White Bird in a Blizzard (2014)


“I was 17 when my mother disappeared.”

White Bird in a Blizzard is a stoplight. In the triad of colors, the movie visually and narratively falls in the tawny, yellow hued middle. But despite its warm display, this is a hoary tale of abandonment, new found sexuality, and closeted secrets destined to be uncovered. It’s definitely strange and obscure and honestly most people will probably dislike it. However, if you squint your eyes and purse your lips hard enough, you find an incredibly tense and swirling thriller about the search for a mother while she is both present and missing. In the realm of recent teenage dramas, White Bird in a Blizzard reigns supreme.


This heady thriller is never a freeway, instead opting to be a roundabout story of characters that collectively surround Kat Connor (Shailene Woodley). She’s every young man’s best nightmare. The type of beauty who can willingly seduce you and just as easily make you endlessly chase.

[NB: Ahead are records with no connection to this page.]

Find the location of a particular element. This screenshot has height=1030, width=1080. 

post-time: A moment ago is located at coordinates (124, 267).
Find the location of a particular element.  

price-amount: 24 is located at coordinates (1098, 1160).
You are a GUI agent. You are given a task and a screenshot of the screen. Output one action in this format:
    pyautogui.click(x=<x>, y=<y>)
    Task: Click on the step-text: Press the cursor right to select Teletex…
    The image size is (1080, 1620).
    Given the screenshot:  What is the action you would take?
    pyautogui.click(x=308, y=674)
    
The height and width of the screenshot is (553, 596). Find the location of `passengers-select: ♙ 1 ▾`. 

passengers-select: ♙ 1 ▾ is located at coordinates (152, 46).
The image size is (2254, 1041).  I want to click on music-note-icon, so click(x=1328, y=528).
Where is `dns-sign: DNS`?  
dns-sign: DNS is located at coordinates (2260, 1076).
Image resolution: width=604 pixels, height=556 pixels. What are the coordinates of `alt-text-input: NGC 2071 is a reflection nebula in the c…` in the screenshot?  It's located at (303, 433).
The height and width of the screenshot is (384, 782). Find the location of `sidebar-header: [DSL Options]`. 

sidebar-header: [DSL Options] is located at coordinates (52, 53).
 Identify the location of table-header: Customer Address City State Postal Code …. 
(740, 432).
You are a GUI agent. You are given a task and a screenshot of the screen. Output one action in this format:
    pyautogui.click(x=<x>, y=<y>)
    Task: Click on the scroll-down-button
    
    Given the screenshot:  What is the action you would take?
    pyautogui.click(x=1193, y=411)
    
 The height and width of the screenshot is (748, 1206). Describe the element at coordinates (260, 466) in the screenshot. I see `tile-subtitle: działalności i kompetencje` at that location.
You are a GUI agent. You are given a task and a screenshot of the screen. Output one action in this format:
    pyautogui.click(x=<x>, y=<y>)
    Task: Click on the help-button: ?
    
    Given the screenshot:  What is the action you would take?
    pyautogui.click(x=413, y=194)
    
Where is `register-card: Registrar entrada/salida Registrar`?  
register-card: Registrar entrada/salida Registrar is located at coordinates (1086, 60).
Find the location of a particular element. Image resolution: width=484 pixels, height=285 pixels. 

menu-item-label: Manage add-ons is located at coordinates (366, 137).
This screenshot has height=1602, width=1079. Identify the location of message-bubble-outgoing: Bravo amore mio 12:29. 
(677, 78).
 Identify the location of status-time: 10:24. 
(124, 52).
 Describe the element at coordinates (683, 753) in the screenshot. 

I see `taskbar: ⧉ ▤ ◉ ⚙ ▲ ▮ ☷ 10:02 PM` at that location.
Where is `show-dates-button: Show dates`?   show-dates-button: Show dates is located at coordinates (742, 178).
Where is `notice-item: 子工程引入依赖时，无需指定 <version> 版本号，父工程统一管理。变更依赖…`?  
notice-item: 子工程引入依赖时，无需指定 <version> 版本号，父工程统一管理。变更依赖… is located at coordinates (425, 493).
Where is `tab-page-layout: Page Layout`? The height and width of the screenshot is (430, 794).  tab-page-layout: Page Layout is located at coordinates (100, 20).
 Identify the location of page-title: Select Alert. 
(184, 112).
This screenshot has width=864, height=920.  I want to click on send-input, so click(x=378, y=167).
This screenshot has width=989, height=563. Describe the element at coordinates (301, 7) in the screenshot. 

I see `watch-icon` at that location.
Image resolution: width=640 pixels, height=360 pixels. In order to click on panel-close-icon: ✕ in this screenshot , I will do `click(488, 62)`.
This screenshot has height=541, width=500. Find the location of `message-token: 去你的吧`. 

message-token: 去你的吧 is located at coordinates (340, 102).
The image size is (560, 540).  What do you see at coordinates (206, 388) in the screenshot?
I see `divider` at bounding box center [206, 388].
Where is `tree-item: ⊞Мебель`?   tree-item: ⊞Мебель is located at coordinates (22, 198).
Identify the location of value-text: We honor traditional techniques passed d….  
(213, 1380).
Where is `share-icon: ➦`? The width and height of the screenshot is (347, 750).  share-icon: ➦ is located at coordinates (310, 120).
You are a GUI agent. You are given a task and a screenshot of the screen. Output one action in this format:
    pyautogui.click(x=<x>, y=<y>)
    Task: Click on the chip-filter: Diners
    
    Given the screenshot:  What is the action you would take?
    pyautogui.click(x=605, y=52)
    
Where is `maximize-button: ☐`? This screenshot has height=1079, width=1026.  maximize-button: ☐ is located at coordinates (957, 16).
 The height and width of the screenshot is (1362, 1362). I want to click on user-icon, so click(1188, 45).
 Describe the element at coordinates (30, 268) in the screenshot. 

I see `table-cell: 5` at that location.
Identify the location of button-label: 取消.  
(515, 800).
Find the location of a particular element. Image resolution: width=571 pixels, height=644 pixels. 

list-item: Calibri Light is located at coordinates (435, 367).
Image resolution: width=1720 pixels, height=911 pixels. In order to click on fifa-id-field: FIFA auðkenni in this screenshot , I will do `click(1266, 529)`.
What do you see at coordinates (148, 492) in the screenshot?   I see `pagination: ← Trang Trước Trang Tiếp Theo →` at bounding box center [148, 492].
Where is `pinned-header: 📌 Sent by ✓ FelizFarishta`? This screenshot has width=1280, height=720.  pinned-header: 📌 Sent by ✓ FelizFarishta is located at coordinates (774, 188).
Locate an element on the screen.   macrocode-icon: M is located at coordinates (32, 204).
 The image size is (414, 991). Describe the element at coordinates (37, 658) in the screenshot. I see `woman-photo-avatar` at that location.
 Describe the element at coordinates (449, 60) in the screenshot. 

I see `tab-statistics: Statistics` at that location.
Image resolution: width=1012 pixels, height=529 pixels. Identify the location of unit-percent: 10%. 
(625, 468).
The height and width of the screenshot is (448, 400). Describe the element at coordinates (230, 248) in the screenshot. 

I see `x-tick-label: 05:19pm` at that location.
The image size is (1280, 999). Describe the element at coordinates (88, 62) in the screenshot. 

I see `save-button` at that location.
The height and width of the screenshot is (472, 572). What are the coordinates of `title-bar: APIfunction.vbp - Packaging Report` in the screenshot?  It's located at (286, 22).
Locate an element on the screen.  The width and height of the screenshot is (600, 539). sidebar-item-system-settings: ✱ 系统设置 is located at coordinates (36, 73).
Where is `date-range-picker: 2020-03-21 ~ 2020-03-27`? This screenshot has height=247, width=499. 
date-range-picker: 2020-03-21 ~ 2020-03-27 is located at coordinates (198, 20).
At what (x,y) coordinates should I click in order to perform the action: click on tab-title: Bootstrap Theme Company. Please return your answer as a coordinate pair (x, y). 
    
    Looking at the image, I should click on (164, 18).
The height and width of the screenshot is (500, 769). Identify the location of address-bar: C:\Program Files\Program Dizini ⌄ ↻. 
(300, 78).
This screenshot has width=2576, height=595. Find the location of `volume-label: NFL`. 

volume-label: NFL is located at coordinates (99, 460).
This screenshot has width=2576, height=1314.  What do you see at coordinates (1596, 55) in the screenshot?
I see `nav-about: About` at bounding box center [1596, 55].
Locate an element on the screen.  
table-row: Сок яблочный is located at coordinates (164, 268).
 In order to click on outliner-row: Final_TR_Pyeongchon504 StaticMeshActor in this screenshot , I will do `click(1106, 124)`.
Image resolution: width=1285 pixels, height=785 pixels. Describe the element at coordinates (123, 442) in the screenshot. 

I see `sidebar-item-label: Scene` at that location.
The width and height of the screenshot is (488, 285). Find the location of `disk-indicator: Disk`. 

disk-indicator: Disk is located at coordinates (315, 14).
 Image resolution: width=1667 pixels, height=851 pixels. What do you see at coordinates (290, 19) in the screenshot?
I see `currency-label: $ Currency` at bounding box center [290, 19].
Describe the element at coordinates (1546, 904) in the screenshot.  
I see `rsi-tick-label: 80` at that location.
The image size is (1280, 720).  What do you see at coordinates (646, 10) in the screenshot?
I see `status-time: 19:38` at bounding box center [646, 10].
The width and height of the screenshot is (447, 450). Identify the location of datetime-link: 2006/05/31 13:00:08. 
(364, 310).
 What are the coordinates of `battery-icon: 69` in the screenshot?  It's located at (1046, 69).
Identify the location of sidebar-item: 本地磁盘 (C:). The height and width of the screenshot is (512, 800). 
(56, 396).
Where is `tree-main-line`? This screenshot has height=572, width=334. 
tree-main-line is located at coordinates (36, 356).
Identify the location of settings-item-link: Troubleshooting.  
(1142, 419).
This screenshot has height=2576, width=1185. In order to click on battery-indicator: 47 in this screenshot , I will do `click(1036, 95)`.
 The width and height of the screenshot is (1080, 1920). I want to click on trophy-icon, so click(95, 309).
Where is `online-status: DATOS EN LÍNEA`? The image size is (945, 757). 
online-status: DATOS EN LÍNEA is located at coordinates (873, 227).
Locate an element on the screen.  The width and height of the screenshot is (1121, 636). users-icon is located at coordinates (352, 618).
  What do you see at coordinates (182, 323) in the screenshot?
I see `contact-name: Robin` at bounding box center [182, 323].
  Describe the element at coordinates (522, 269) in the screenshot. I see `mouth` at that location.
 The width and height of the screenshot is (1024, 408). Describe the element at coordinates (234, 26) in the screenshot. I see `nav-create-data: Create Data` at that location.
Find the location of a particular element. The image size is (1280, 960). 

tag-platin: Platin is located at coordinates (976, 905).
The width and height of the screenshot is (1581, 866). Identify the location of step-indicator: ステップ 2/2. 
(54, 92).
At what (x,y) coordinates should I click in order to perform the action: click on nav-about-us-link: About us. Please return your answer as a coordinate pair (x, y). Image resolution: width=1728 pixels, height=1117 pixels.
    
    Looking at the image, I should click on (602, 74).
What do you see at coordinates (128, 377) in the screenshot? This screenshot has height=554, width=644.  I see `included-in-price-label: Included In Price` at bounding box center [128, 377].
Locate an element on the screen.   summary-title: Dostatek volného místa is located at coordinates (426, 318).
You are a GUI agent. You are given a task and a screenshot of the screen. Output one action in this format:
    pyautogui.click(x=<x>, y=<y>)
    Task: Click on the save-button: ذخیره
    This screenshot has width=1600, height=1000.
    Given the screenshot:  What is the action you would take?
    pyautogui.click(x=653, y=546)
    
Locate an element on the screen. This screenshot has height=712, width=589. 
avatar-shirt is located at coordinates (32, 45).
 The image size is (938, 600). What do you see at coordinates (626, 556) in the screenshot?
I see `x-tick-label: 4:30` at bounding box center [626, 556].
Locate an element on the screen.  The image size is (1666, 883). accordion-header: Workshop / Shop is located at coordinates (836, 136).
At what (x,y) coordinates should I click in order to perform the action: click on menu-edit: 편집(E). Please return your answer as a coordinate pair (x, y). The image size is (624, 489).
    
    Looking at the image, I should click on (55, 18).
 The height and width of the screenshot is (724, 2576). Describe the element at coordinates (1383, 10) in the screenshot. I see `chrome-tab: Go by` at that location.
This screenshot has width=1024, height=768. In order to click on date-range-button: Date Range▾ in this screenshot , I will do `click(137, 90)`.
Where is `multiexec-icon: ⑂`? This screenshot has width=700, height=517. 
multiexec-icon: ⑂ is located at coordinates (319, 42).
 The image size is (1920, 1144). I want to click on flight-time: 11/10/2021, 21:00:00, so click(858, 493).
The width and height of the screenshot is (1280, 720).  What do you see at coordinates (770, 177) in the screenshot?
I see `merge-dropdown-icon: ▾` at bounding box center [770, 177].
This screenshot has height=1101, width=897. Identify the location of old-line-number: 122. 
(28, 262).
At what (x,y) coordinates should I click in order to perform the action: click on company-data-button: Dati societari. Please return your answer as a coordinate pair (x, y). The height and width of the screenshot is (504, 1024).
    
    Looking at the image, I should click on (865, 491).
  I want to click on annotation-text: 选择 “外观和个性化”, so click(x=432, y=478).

Self-awareness separates her from her peers. She doesn’t need a personality test or a guidance counselor to help point her life’s compass in the right direction. Kat’s a strong young woman until her rapidly unsettling mother leaves the picture for good. Until the blizzard’s winds blur her sight.


Kat’s father Brock (Christopher Meloni) is concerned and disconnected, a bottled up spirit who more often than not just sails along an unearthly sea of boredom. He’s also the source of maddening frustration for his wife Eve (Eva Green). We always sense something about her is remiss, that she mistakenly bought into the cozy, sheltered housewife lifestyle that no longer suits her. While she appears unstable, the film deftly hints that she hasn’t always been so. Her mental disintegration was caused by something else. Once she’s gone, you wonder what that something could have been.


Spanning 1988 to 1991, the movie is a Nancy Drew mystery with a protagonist who freelances as a harlot. Kat’s never overtly slutty, but more interested in experimentation. Her boyfriend Phil (Shiloh Fernandez), the boy next door who always botches catchphrases, fails to satisfy her sex drive. So she seduces Detective Scieziesciez (Thomas Jane), the man working her mother’s missing person’s case. The atypical journey she takes towards self-discovery is the heartbeat and the pulse of the film. She goes away to college, her dad begins dating again. But even after years have passed, as both have come to terms and moved on, stowed away secrets are given new life.


This is one of the better movies I’ve seen this year, but the back and forth cuts between different scenes are poorly done. In a 90 minute film, it’s imperative that every single part, every technical aspect and decision has significance. Director Gregg Araki fails to do so, even if it does appear to be a purposeful directing choice. It challenges the parameters of the genre, and by doing so never establishes a clear tone for the film. Some of it’s funny, equals parts unnerving, and at times carries a digressive vagueness. That’s the only fault on an otherwise well crafted film. It’s visuals sweep you up and the direct, perverse narration by Kat is a thing of poetic beauty. The dialogue is great, but pay attention to her unique lexicon while voicing the movie. It’s a standout example of how the storytelling device can enhance a film.


Everyone brings their A game to the screen. Thomas Jane plays the rugged cop spot on and Meloni is finally given the kind of material he deserves as an actor. Eva Green floored me as the unhinged and deranged wife / mother. Since her character goes missing, she doesn’t get as much to work with, but still manages to spellbind you when she graces the screen. And Shailene Woodley, as we’ve come to expect, is outstanding in an emotionally and physically revealing role. A lot of times movies bring up questions and never bother to provide an answer. This doesn’t, and I promise the ending will blow you away. White Bird in a Blizzard is powerful storytelling.

“The beautiful woman she once was became nothing more than a phantom, wandering away in a snow storm.”